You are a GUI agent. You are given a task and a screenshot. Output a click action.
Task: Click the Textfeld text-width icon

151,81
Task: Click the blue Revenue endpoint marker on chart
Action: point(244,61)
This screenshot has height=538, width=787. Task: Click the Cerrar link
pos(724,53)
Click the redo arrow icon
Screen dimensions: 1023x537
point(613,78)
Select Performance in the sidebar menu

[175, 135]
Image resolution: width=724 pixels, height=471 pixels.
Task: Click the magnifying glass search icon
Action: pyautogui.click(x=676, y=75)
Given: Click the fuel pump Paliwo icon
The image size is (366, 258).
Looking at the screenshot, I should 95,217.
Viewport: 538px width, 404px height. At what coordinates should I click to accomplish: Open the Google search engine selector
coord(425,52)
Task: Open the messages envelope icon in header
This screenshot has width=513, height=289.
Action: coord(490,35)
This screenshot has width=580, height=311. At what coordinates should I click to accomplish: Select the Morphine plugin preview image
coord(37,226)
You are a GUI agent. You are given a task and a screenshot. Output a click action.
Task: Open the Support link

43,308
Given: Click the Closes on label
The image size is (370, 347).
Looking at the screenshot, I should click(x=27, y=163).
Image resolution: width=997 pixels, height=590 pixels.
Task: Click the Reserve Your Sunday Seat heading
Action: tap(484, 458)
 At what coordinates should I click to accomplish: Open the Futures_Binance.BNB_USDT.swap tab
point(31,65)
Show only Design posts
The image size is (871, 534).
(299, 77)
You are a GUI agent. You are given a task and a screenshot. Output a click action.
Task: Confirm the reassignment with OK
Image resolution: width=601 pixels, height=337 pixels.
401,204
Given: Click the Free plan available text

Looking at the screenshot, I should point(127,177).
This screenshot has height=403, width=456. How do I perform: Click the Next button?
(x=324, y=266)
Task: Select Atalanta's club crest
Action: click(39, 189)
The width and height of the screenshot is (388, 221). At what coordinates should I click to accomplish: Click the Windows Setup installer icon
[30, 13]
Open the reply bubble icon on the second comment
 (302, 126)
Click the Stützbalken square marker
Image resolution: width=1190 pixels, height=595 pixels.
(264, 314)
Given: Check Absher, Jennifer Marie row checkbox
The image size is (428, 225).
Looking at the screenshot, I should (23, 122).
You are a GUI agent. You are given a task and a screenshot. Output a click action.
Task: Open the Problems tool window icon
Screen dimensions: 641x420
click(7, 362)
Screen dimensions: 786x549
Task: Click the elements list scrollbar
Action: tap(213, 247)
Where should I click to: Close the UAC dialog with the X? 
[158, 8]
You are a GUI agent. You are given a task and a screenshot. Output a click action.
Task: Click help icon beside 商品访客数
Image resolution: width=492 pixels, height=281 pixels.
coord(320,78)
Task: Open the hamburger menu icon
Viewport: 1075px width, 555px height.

* TASK INSTRUCTIONS
Your answer should be exactly the lines of the material above, starting at the one that holds "This screenshot has width=513, height=289." and ending with the last.

* ANSWER FOR THIS EXERCISE
This screenshot has width=513, height=289.
Action: coord(490,35)
This screenshot has width=580, height=311. At what coordinates should I click to accomplish: Select the Morphine plugin preview image
coord(37,226)
You are a GUI agent. You are given a task and a screenshot. Output a click action.
Task: Open the Support link

43,308
Given: Click the Closes on label
The image size is (370, 347).
Looking at the screenshot, I should click(x=27, y=163).
Image resolution: width=997 pixels, height=590 pixels.
Task: Click the Reserve Your Sunday Seat heading
Action: tap(484, 458)
 At what coordinates should I click to accomplish: Open the Futures_Binance.BNB_USDT.swap tab
point(31,65)
Show only Design posts
The image size is (871, 534).
(299, 77)
You are a GUI agent. You are given a task and a screenshot. Output a click action.
Task: Confirm the reassignment with OK
Image resolution: width=601 pixels, height=337 pixels.
401,204
Given: Click the Free plan available text

Looking at the screenshot, I should point(127,177).
This screenshot has height=403, width=456. How do I perform: Click the Next button?
(x=324, y=266)
Task: Select Atalanta's club crest
Action: click(39, 189)
The width and height of the screenshot is (388, 221). At what coordinates should I click to accomplish: Click the Windows Setup installer icon
[30, 13]
Open the reply bubble icon on the second comment
 (302, 126)
Click the Stützbalken square marker
Image resolution: width=1190 pixels, height=595 pixels.
(264, 314)
Given: Check Absher, Jennifer Marie row checkbox
The image size is (428, 225).
Looking at the screenshot, I should (23, 122).
You are a GUI agent. You are given a task and a screenshot. Output a click action.
Task: Open the Problems tool window icon
Screen dimensions: 641x420
click(7, 362)
Screen dimensions: 786x549
Task: Click the elements list scrollbar
Action: tap(213, 247)
Where should I click to: Close the UAC dialog with the X? 
[158, 8]
You are a GUI agent. You are given a task and a screenshot. Output a click action.
Task: Click help icon beside 商品访客数
Image resolution: width=492 pixels, height=281 pixels.
coord(320,78)
Task: Open the hamburger menu icon
Viewport: 1075px width, 555px height.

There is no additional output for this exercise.